**** PROVIDED DATA ****

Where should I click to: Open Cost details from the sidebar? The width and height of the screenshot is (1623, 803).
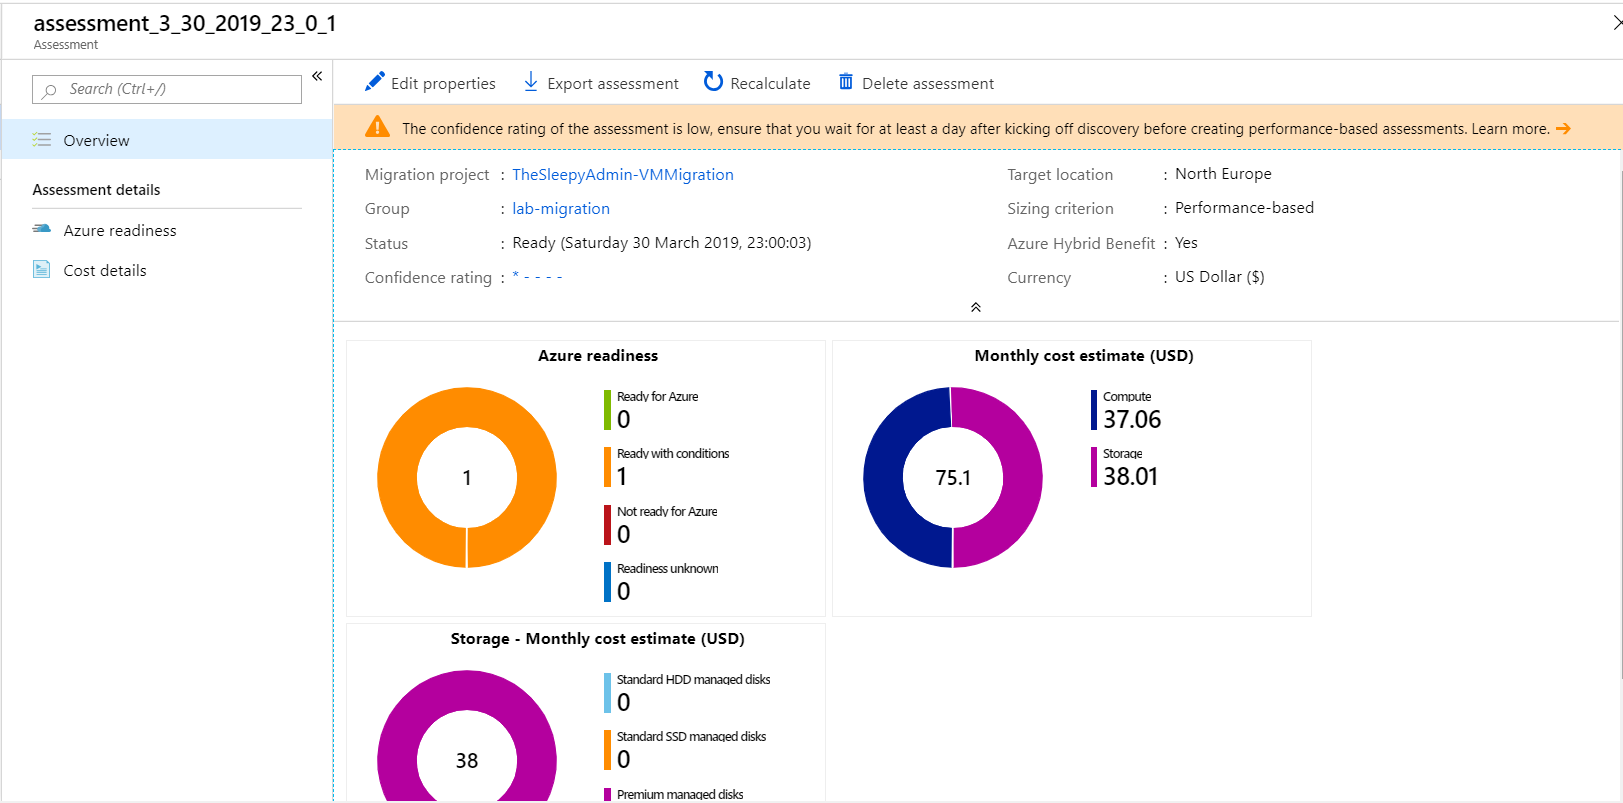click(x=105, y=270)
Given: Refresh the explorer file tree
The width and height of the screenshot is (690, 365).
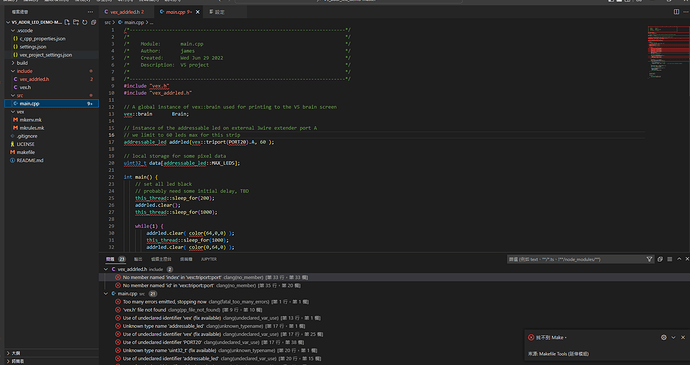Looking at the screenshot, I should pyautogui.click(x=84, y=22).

****
**** PROVIDED DATA ****

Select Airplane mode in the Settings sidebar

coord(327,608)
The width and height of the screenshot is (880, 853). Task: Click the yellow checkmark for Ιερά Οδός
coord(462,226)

****
**** PROVIDED DATA ****

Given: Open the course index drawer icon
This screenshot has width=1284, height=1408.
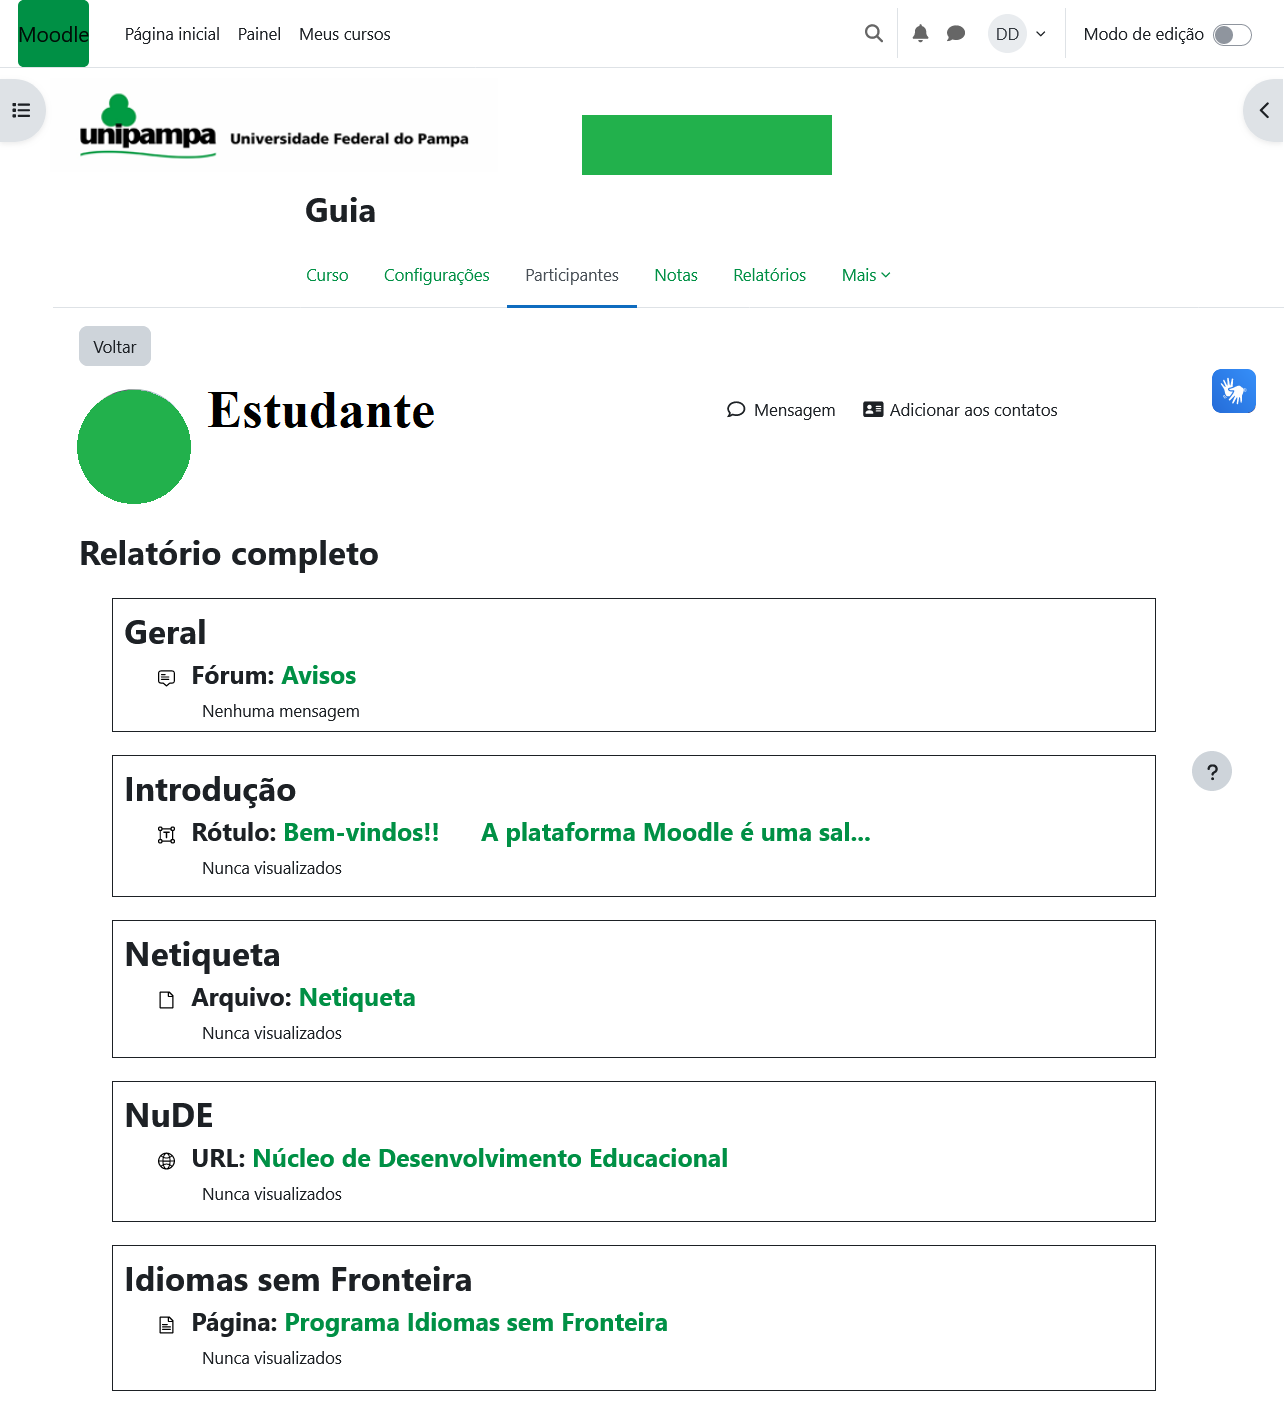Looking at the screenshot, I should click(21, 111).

****

Can you rewrite the listing from the line with "Where should I" to the line with "Looking at the screenshot, I should pyautogui.click(x=84, y=22).", replacing "explorer" with "project" and changing nothing else? Leave the pictures out.

_WORKED ANSWER:_
Where should I click to: Open Cost details from the sidebar? The width and height of the screenshot is (1623, 803).
click(x=105, y=270)
Given: Refresh the project file tree
The width and height of the screenshot is (690, 365).
Looking at the screenshot, I should pyautogui.click(x=84, y=22).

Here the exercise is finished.